Technique and cue selection for graphical presentation of generic hyperdimensional data
Lee M. Howard, Robert P. Burton
Several presentation techniques have been created for visualization of data with more than three variables. Packages have been written, each of which implements a subset of these techniques. However, these packages generally fail to provide all the features needed by the user during the visualization process. Further, packages generally limit support for presentation techniques to a few techniques. A new package called Petrichor accommodates all necessary and useful features together in one system. Any presentation technique may be added easily through an extensible plugin system. Features are supported by a user interface that allows easy interaction with data. Annotations allow users to mark up visualizations and share information with others. By providing a hyperdimensional graphics package that easily accommodates presentation techniques and includes a complete set of features, including those that are rarely or never supported elsewhere, the user is provided with a tool that facilitates improved interaction with multivariate data to extract and disseminate information.

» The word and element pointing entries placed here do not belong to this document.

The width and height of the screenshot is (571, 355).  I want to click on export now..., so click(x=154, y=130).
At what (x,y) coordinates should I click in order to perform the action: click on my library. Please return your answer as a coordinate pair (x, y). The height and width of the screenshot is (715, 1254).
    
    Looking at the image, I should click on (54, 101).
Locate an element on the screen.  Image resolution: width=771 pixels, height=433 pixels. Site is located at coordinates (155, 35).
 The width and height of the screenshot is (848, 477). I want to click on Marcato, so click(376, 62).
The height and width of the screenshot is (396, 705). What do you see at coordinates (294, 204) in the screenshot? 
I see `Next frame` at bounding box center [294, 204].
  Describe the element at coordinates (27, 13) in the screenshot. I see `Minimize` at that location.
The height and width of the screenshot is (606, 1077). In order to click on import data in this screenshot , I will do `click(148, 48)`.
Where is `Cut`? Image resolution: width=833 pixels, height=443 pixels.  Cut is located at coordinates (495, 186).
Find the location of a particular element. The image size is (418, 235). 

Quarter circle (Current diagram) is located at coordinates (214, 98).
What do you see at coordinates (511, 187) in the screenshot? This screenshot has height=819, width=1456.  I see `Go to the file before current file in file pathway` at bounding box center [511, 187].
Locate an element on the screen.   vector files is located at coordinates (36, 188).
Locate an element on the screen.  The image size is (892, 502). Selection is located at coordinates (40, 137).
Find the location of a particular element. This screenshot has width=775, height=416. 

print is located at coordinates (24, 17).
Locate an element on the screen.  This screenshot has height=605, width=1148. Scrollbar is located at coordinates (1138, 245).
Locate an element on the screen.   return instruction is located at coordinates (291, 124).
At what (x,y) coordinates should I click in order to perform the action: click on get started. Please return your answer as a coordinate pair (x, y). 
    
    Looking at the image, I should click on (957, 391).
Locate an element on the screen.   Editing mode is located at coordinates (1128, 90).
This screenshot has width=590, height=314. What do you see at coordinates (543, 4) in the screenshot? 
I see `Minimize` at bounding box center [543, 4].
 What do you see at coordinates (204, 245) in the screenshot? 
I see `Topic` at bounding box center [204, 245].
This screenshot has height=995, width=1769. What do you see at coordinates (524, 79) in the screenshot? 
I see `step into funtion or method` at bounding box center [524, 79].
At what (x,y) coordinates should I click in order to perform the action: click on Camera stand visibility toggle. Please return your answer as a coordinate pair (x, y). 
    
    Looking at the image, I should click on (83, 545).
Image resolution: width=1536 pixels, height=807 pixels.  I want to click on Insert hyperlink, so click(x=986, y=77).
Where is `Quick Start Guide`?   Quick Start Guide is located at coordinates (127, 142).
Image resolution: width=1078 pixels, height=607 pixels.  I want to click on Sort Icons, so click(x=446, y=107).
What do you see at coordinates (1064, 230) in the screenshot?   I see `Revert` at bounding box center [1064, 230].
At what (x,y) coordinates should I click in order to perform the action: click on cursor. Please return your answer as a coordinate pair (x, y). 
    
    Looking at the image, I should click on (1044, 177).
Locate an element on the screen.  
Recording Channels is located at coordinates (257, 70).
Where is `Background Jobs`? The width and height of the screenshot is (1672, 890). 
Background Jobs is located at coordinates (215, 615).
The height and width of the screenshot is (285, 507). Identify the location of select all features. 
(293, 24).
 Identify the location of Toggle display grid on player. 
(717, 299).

Evaluation of stream surfaces using error quantification metrics
Ayan Biswas, Han-Wei Shen
Visualizing stream surfaces in three-dimensional flow fields is a popular flow visualization method for its ability to depict flow structures with better depth cues compared to simply rendering a large number of streamlines. Computing stream surfaces accurately, however, is non-trivial since the result can be sensitive to multiple factors such as the accuracy of numerical integration, placement of sampling seeds, and tessellation of sample points to generate high quality polygonal meshes. To date, there exist multiple stream surface generation algorithms but verification and evaluation of the quality of the stream surfaces remain an open area of research. In this paper we address this issue, propose different stream surface evaluation metrics and study different aspects of stream surface generation process like choice of algorithms, seeding curve placement, initial seeding curve density, choice of algorithm parameters with four verification metrics to reach meaningful conclusions.